レウキッピデス
ヒーラエイラ · ポイベー(レウキッポスの娘) · Leukippides
メッセーネー王レウキッポスの娘ヒーラエイラとポイベーの姉妹。許婚がありながらディオスクーロイにさらわれ、双子の反目の発端となった。
解説
概要
レウキッピデス(Λευκιππίδες / Leucippides)は、メッセーネー王レウキッポスの娘、ヒーラエイラとポイベーの姉妹である。名は「レウキッポスの娘たち」を意味し、レウキッポスは「白い馬」と解される。従兄弟のイーダースとリュンケウスの許婚でありながらディオスクーロイにさらわれ、二組の兄弟の反目の発端となった。
なお、姉妹の一人ポイベーは、ティーターンの女神ポイベーとは別人である。
登場する物語
カストールとポリュデウケースは、この姉妹を望んだ。二人はすでにイーダースとリュンケウスと婚約していたが、双子は姉妹をさらってスパルタへ連れ帰り、それぞれ子をもうけた。ポイベーはポリュデウケースにムネーシレオースを、ヒーラエイラはカストールにアノゴーンを産んだと伝えられる。
この略奪から、テュンダレオースの子らとアパレウスの子らの争いが始まる。四人はのちにアルカディアで牛を略奪して仲違いし、最後には待ち伏せと殺し合いに至った。カストールが討たれ、リュンケウスが殺され、イーダースがゼウスの雷に斃されて、四人のうち三人が死ぬ。婚約の破棄が、一族の男たちをほとんど絶やす結果になったことになる。
スパルタでは、この姉妹は祭祀の対象であった。パウサニアースは、レウキッピデスに仕える巫女がいて、彼女たち自身も「レウキッピデス」と呼ばれたと記す。神殿には二人の像が置かれ、片方の顔だけは巫女の一人が新しく作り替えたとも伝えられる。略奪された娘が神として祀られるという、ギリシアの祭祀にしばしば見られる構造がここにもある。
図像と象徴
古代美術における略奪の場面は、この姉妹の名を確かめられる数少ない作例を含んでいる。本項に掲げたのは、前410年頃のアッティカ赤絵式ヒュドリア(メイディアスの絵師、大英博物館 E224)で、肩部に戦車を駆るディオスクーロイが姉妹をさらう場面が描かれる。中央には女神の像が立ち、その周囲で暴力が行われている。
注目すべきは銘である。
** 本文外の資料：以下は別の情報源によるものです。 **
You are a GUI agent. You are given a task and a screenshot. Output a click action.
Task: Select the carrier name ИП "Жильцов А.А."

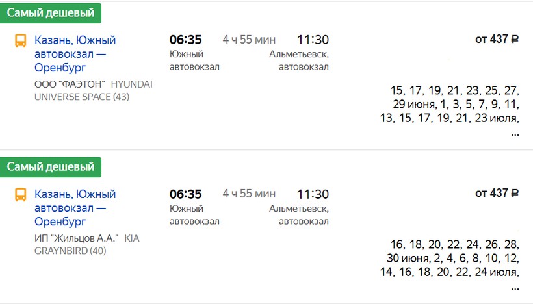[x=77, y=238]
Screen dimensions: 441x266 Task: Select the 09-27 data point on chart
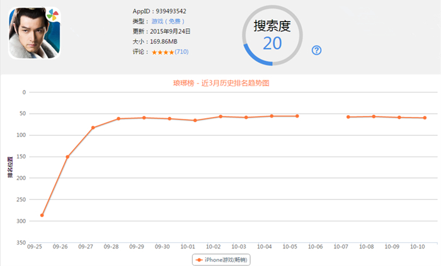point(93,128)
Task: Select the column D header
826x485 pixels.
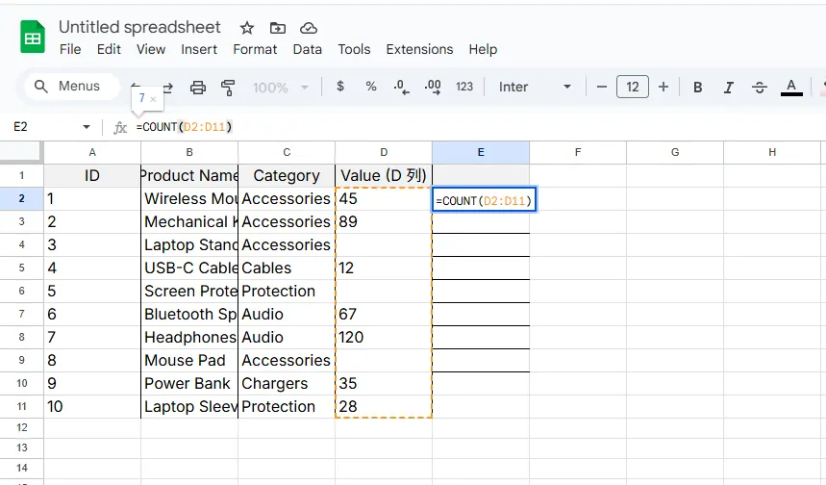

この壺は登場人物に名を書き添えているが、そこに読めるのはエレラ(ELERA)とエリピュレー(ERIPHYLE)であって、文献の伝えるヒーラエイラとポイベーではない。同じ場面が描かれながら、姉妹の名が別に伝わっていたことになる。アッティカの壺絵の銘は、文献とは異なる伝承の系統を保存していることがあり、これはその一例として引かれる。
祭壇や女神像を画面に配することで、この場面はしばしば婚礼の暗喩として読まれてきた。略奪婚をそのまま描いたのか、婚礼の儀礼を神話に託したのかは決めがたい。
関係する神格・退治した英雄
父レウキッポス、伯父にテュンダレオースとアパレウス。許婚はイーダースとリュンケウス、さらった相手はカストールとポリュデウケース。母をピロデーケーとする伝えがある。ディオスクーロイの物語のなかで、この姉妹は語る場面をほとんど与えられないまま、破局の引き金としてのみ置かれている。
文化的足跡
ルーベンス《レウキッポスの娘たちの略奪》(1618年頃、アルテ・ピナコテーク)は、この主題の最も名高い作品である。二頭の馬と四人の身体が渦を巻く構図は、バロック絵画の躍動を代表するものとして繰り返し論じられてきた。ただしそこで描かれるのは、ギリシアの壺絵が守っていた祭儀的な文脈ではなく、力そのものである。